_TASK DETAILS_.
What are the lines from the one containing "The image size is (1377, 868)." through the end of the listing below? Return them exactly, and only them.

_EXCERPTED DATA_.
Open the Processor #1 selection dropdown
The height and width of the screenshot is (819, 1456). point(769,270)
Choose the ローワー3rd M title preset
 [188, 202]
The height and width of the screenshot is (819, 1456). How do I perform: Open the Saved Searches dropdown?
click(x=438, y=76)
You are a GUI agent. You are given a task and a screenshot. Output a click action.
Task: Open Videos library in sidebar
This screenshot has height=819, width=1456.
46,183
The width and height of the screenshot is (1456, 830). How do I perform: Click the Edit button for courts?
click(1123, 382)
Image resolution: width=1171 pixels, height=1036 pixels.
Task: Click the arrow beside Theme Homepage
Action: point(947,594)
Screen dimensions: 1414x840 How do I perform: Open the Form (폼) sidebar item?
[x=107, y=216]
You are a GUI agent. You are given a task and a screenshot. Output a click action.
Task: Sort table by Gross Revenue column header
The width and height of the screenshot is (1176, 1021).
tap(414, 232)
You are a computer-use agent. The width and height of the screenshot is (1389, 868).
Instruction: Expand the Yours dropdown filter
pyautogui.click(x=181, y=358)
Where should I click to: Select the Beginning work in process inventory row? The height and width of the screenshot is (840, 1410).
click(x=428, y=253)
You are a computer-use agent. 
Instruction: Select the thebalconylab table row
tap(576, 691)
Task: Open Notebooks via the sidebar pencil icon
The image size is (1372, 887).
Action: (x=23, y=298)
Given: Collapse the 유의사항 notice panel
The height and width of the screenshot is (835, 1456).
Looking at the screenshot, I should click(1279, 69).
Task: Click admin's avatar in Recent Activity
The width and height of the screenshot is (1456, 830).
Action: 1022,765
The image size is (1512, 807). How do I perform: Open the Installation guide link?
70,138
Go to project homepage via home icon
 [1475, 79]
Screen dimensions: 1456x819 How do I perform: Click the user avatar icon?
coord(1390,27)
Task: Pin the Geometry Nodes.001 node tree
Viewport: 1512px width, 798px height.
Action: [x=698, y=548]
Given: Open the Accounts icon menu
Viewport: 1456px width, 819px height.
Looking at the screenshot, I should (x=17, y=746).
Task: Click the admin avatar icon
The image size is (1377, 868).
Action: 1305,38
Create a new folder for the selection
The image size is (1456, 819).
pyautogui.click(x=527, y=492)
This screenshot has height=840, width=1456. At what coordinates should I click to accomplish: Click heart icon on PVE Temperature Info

_OUTPUT OF THE EXERCISE_.
The image size is (1377, 868).
Action: 1305,38
Create a new folder for the selection
The image size is (1456, 819).
pyautogui.click(x=527, y=492)
This screenshot has height=840, width=1456. At what coordinates should I click to accomplish: Click heart icon on PVE Temperature Info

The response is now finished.